Investigative journalism investigates something for a reason. In many cases, a journalist investigates because a source has approached them. The source either brings evidence, a leak, or simply has a disagreement. The leak may be legitimate, someone voices their opinion or disagreement with what is happening in their organisation, or it may be illegitimate, based on a theft or a betrayal of trust. In all cases, the journalist justifies the investigation as being in the public interest. The investigation and the story are justified by a higher good. A recent high court decision in the United Kingdom set the limits to which a journalist’s can use this argument about national security matters. What this shows is that the journalist is not the final arbiter of the public interest, which brings us to adversarial journalism.

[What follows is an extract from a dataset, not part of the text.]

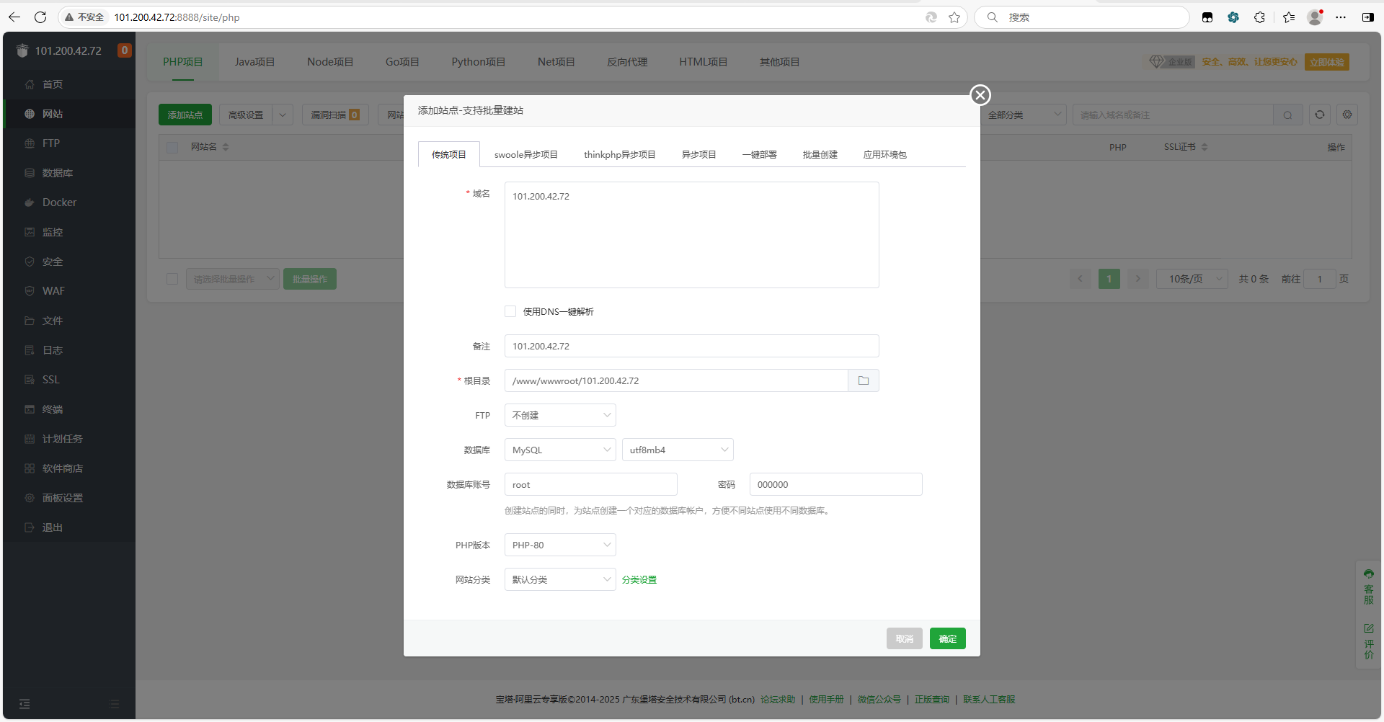Click the green 确定 confirm button
Screen dimensions: 1384x722
[947, 638]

Can we tell the difference between adversarial journalism and an intelligence operation?
Good investigative journalism combines the skills of academic research, police investigations, and intelligence operations. The work requires curiosity, problem solving skills and tenacity. What motivates the journalist is an issue. They want to find something out and tell the public about it. An academic tries to take an academically neutral approach to the topic. By contrast, a detective is looking to solve the problem and find the suspected perpetrator. The intelligence agent encourages an asset to betray a trust and supply information. The investigative journalist combines these roles. The story is justified by the public interest not the journalist’s interests or the proprietor’s interest because the journalist wants to tell the public about the problem so the public can act.
Is the public interest served by adversarial journalism?
Social media has changed investigative journalism with the emergence of a niche form of journalism: adversarial journalism. It transforms investigative journalism into something else, which perhaps takes journalism to its implicit culmination. In adversarial journalism, the issue justifies the investigation. Instead of raising the question, advocating a possible alternative view, the source’s view, the journalist becomes an adversary. They start with the view they are right. They are not there to inform or to offer an opinion; they are to prove their point. They have become the judge and jury with the story as punishment. Adversarial journalism uses public opinion to punish and coerce. The intelligence agent becomes the dominant mode. The focus is on finding leaks or people who can or might betray their organisation and its trust. The leak is encouraged; a trust is betrayed, because the story, not the public interest, justifies it. In adversarial journalism, the goal is not to discover the truth or inform the public, it is to prove the journalist’s point.
Has adversarial journalism betrayed the public interest?
It would appear that adversarial journalism starts with a preferred outcome. They will use the public interest to defend their preferred outcome, which changes journalism from an implicitly neutral approach to the public interest, to a view that it is to be contested and captured. If politicized journalism or adversarial journalism is the future, how are we to differentiate it from a political activity?